[Stored items]
-------
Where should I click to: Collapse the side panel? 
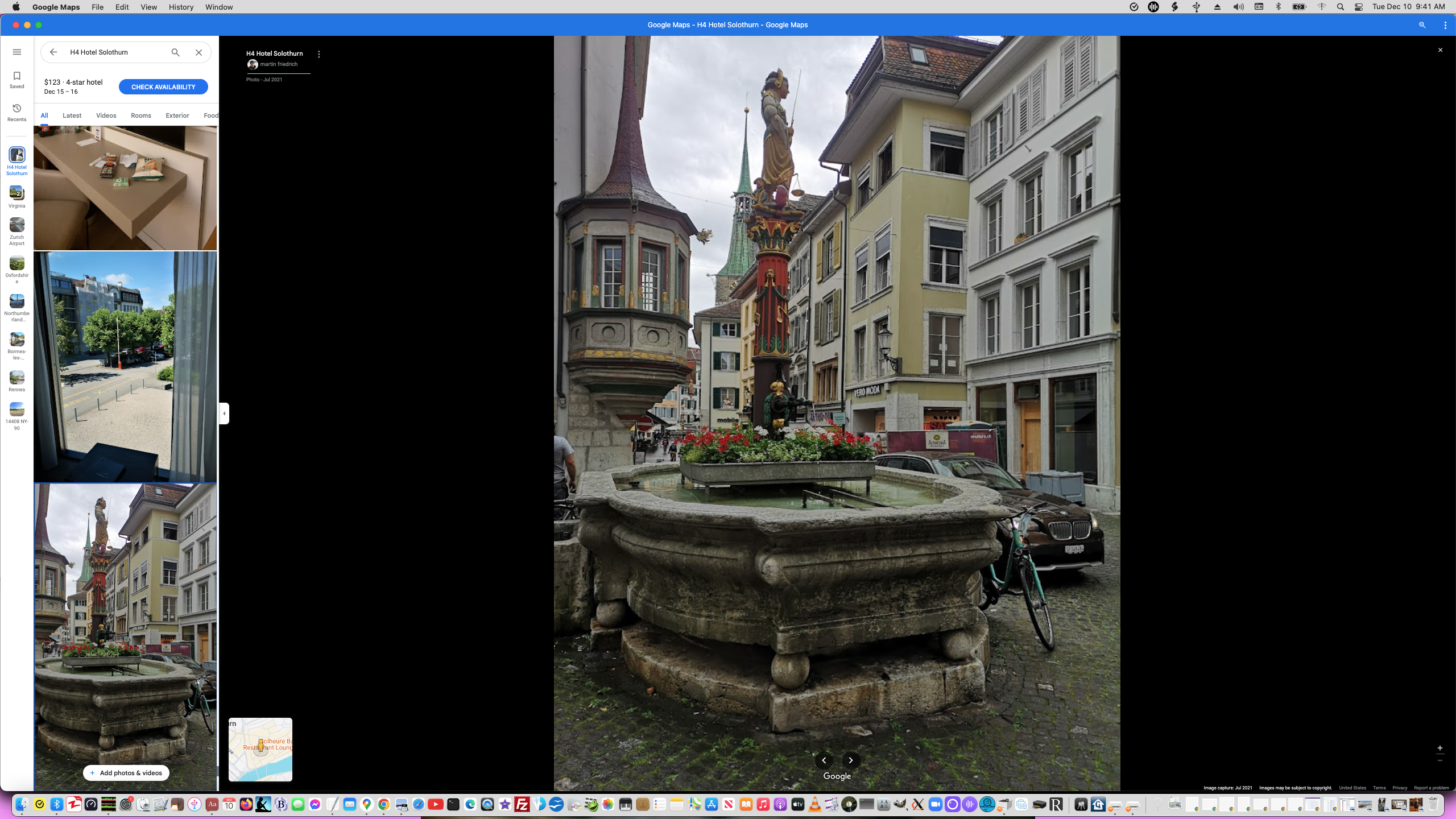224,413
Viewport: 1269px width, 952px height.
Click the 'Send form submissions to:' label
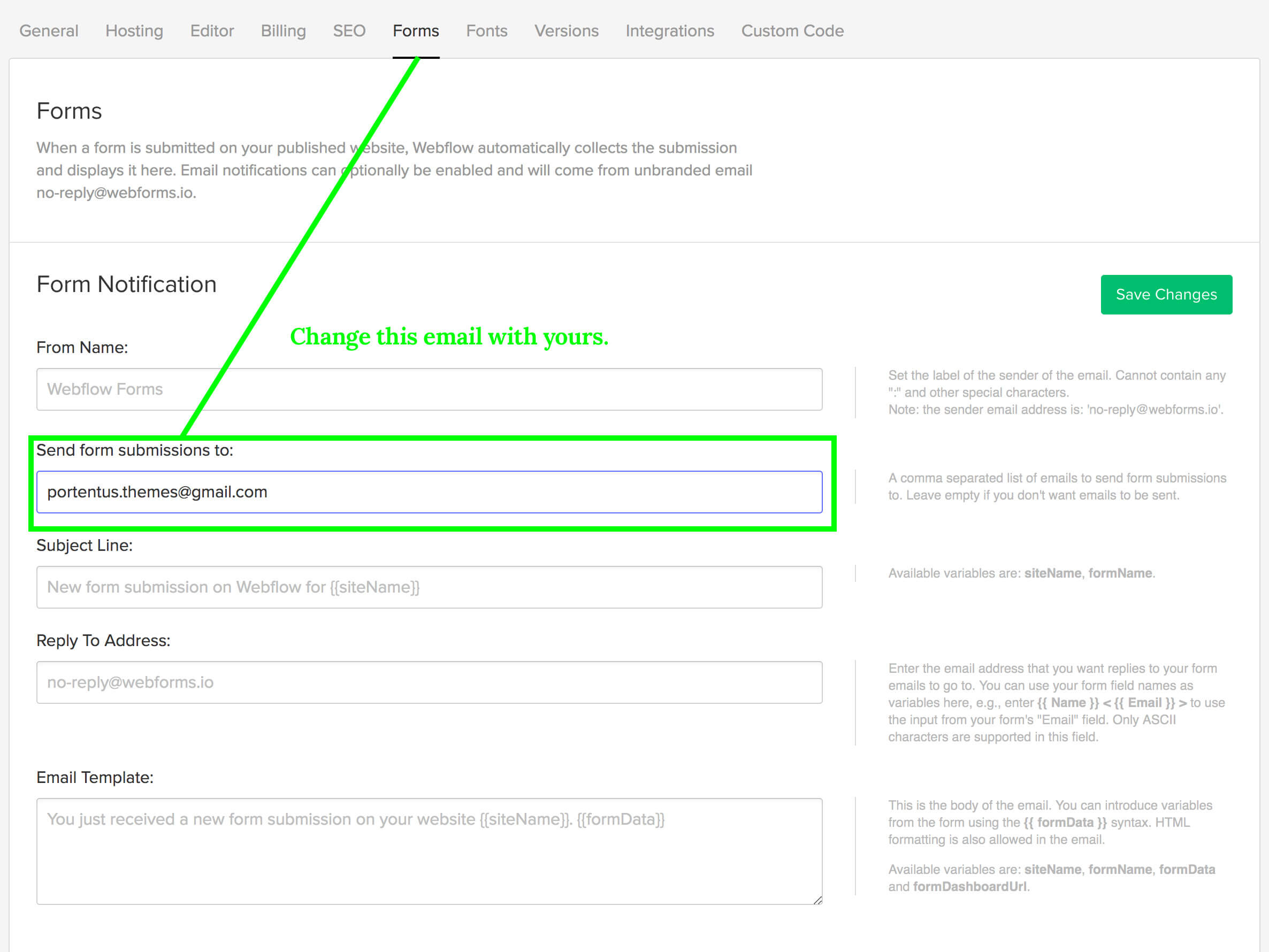135,450
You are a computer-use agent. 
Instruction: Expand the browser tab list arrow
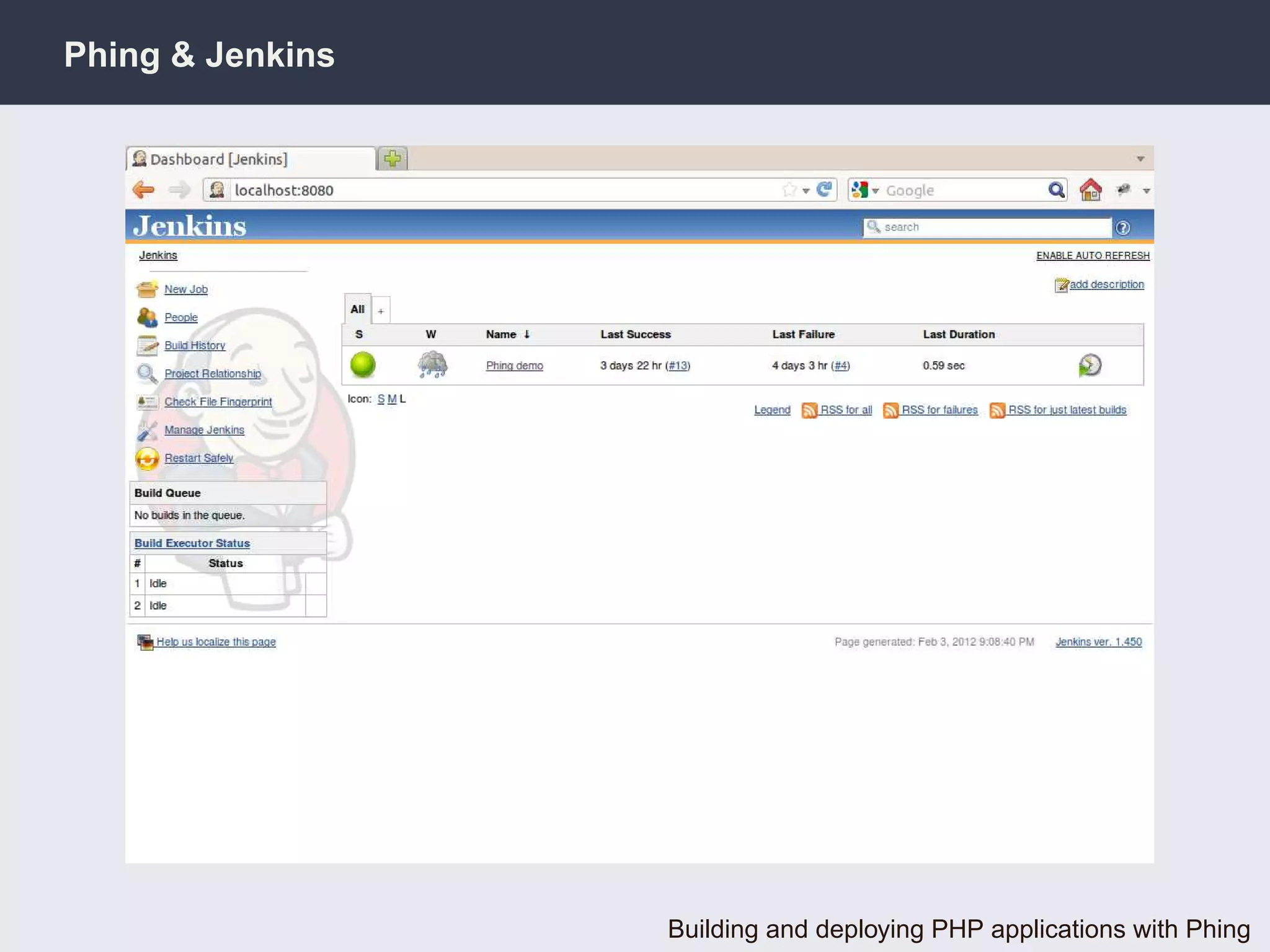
-------
WHAT TO DO ▸ No pictures belong in the copy; output every record exactly.

TASK SOLUTION ▸
Where should I click to: Collapse the side panel? 
224,413
Viewport: 1269px width, 952px height.
Click the 'Send form submissions to:' label
135,450
You are a computer-use agent. 
Instruction: Expand the browser tab list arrow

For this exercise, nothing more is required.